▸ **What you need to do**: Once you have read the entries below, repeat all of them exactly.

Collected data

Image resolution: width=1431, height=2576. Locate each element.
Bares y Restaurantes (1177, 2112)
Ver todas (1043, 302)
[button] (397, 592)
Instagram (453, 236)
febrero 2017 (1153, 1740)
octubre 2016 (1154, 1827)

▸ **Result**:
Image resolution: width=1431, height=2576. Locate each element.
Bares y Restaurantes (1177, 2112)
Ver todas (1043, 302)
[button] (397, 592)
Instagram (453, 236)
febrero 2017 (1153, 1740)
octubre 2016 (1154, 1827)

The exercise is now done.